The exchanges have led to enduring collaborations. The alumni stay connected, advise applicants and current scholars, and often lead change within a field.

In 2006, University of Cincinnati engineering professor Daniel Oerther taught environmental biotechnology at the Indian Institute of Science in Bangalore, and at Manipal University in Karnataka. He collaborated with Indian colleagues and secured funds from the U.S. National Science Foundation for research on water quality. In 2006, Abdul Jamil Urfi of the School of Environment Studies, University of Delhi, won the Kushlan Research Award in Ciconiiform Biology and Conservation for a collaborative grant with U.S. scientist Robert E. Bleiweiss of the University of Wisconsin-Madison, on measuring the impact of pollution on pond herons in northern India. Those in academia have developed courses in new areas. In 2006, Meenakshi Gopinath, principal of Lady Shri Ram College for Women, University of Delhi, and Manjrika Sewak, senior program officer with the New Delhi-based Women in Security Conflict Management and Peace, began a diploma program in conflict transformation at the college. Another alumna, Kaushikee, lecturer at the Nelson Mandela Centre for Peace and Conflict Resolution at Jamia Millia Islamia, New Delhi, teaches in the master's program in conflict analysis. The center opened in 2004 and hosted an American professor, Marie Isabelle Chevrier, that year.

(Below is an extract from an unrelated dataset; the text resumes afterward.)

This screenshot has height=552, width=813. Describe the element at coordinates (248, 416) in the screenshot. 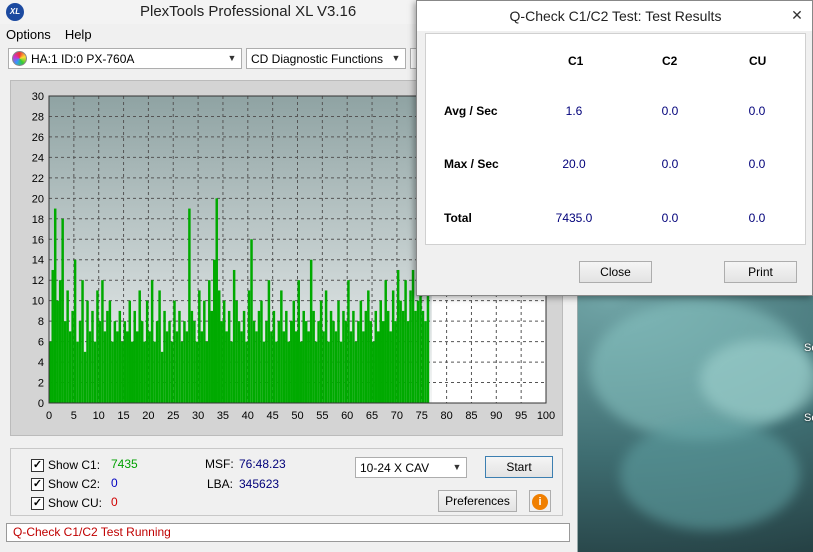

I see `x-tick-label: 40` at that location.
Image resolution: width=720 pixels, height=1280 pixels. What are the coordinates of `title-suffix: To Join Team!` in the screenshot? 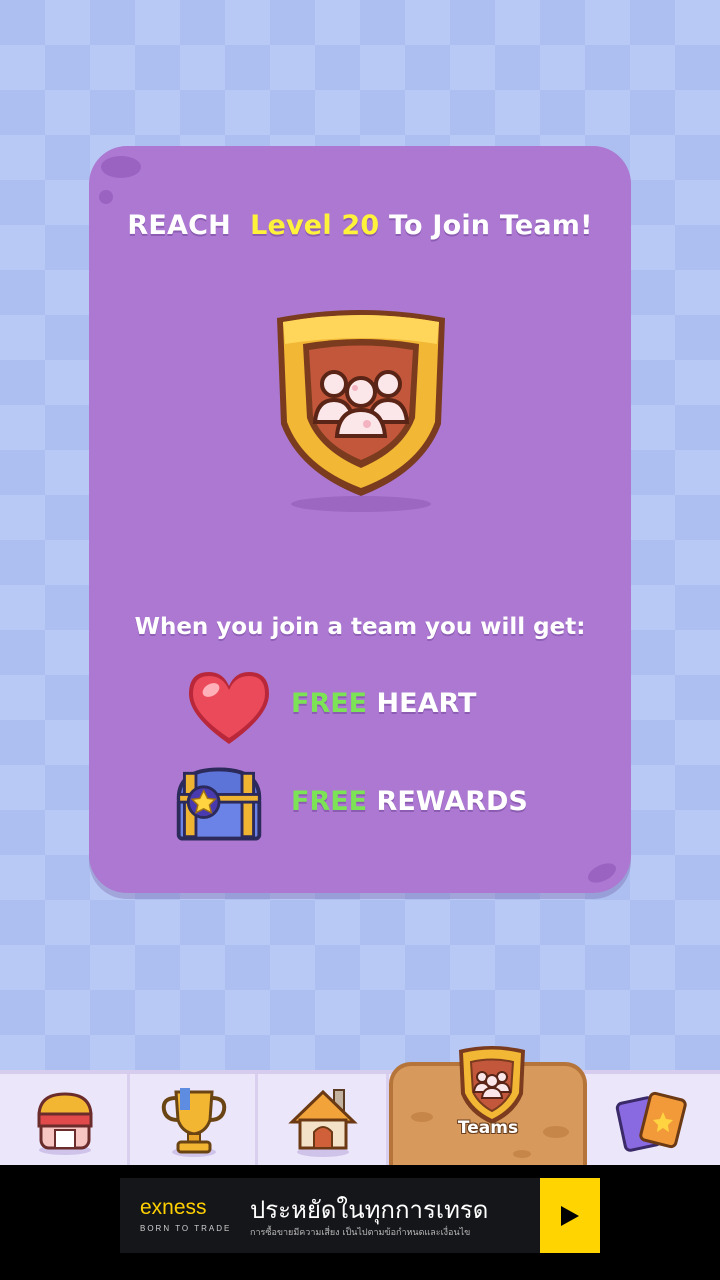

The experience also inspires teachers to connect Indian and U.S. students. Film professor Annette Danto of City University of New York in Brooklyn came to India in 2002 to make short documentary films on health and social issues in Tamil Nadu. Three years later, Danto started a program in which her students come to India during their January break to make documentary films with Indian students.

Other teachers have held class-to-class video conferences and designed projects for Indian and American students to conduct jointly.

Fulbright inspires the participants to band together and share their expertise. In India, 55 experts in communications and information technology have formed a strong network that conducts training. Indian and U.S. specialists in law support an association to advance clinical legal education methodology. Indian scholars in American Studies provide leadership to the association on multiethnic literature of the United States. Sixteen alumni chapters in India host talks by U.S. scholars and mentor aspiring applicants, and the Association of Indian Humphrey Fellows has convened a regional conference. U.S. alumni support Friends of Fulbright to India (http://www.fulbrightindiaalumni.org/), which welcomes Indian scholars and raises funds to help students travel. The participants say the exchanges are life-changing because of the optimism and enthusiasm they generate.

Professor Jane E. Schukoske has been executive director of the U.S. Educational Foundation in India since May 2000. Her term ends in April 2008.